Le digo hola a mi soledad.

Lloraban mis ojos al sentir tu partida hacia un lugar lejano y extraño para mí. Lloraban porque no entendían tu marcha precipitada y tan rápida, me sorprendí como si entrase el viento del norte en un verano cálido por tu pasión, y no supe que hacer. Pensé que si gritaba el mundo se pararía y todos dejarían de hacer sus cosas para escuchar el desgarrador sentimiento que tu huida de mi lado me estaba provocando, pero el mundo no cesó de girar y de dar sus miles de historias sin parar. Sentí la angustia que produce el saber no ver a esa persona nunca más y nuevamente mis lágrimas recorrían mi rostro de manera fluida, sin parar. Y me preguntaba porque no podría ser al revés, que tu partida fuese un regreso y en vez de un adiós un hola con un abrazo sentido y un beso profundo, pero estoy perdido en la desesperanza y en tu cabeza solo cabe seguir viajando en tu salida hacia adelante sin contar con nadie más. Allá donde te lleve tu corazón que seas feliz a mi me quedan recuerdos y fantasmas del pasado, que tengas mejor suerte. Le digo hola a mi soledad.

Enamorarse

De todas las cosas que he disfrutado más en mi vida ha sido la de enamorarme la que más me ha gustado. No han sido los viajes o el haber conocido a muchas personas interesantes en ellos, ni las aventuras y el descubrir habilidades que no sabia que tenia. Ha sido el enamorarme lo que me ha sujetado a tierra firme y a navegar por el cielo y la tierra, si no me hubiese enamorado no tendría una vida completa, hubiese sido una vida triste porque le faltaría el único sentimiento que de verdad importa, porque enamorarse encierra en su propia manera el ser feliz, alegre, insuperable a todos los efectos.

Yo aún siento esos rescoldos en mi corazón, porque cuando plantas esa semilla de un amor eterno enamorándote, de grande aunque la podes no deja de crecer, incluso en tu último aliento.

La araña

Ella estaba sobre la cama, dormía profundamente, su boca medio abierta dejaba entrar el aire que su nariz no inhalaba. Una araña se deslizo desde el techo con su hilo, posándose en su labio. La araña se introdujo por la boca y fue deslizándose por la garganta. Ella que seguía dormida empezó a toser lentamente pero cuanto más se metía la araña más intensidad cobraba su tos.

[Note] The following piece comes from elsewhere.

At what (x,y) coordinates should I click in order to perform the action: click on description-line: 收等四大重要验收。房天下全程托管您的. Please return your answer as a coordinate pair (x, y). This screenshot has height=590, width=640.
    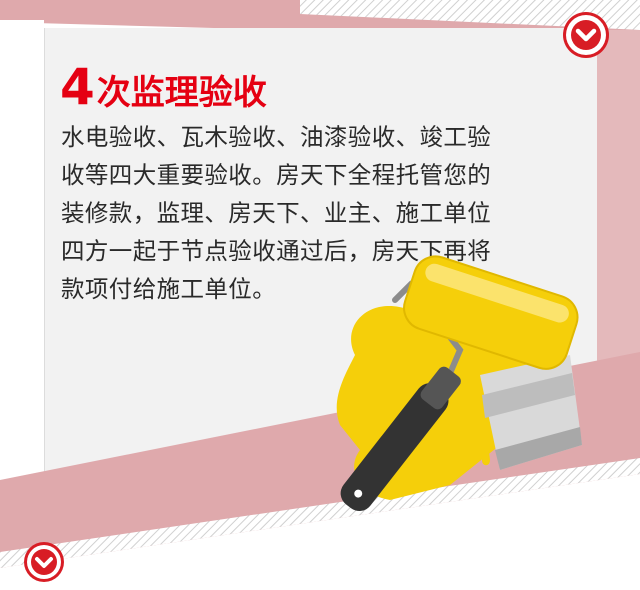
    Looking at the image, I should click on (276, 175).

Al poco rato se sentaba sobresaltada en la cama casi sin poder respirar, la araña camino de sus pulmones estaba inyectando su veneno sin piedad. Ella empezó a escupir sangre, se le empezó a nublar la vista. En un último intento quiso levantarse para ir al baño, pero sólo dos pasos después se desplomo en el suelo falleciendo.

Moraleja: no infravalores las cosas pequeñas, pueden ser más fuertes y más letales que una grande.

Dormirme

Me saltan las cascarillas de los ojos cargados y las bolsas que de ellos cuelgan, ese insomnio brutal que me despedaza desde el ombligo y hace temblar los dedos gordos de mis pies. El gotero incesante del reloj torturando mis oídos con el paso de cada segundo, como flechas ardientes que se clavan en los poros de mi piel.

Pasando los días, las semanas y los meses suspirando por algo más que un par de horas, de aposentar el culo en un colchón de doble cuerpo dando más vueltas que una noria. Dándole vueltas a la cabeza, al cerebro como un batido buscando esos ronquidos aleatorios que me devuelvan a la cordura.

Busco el sueño como un conquistador.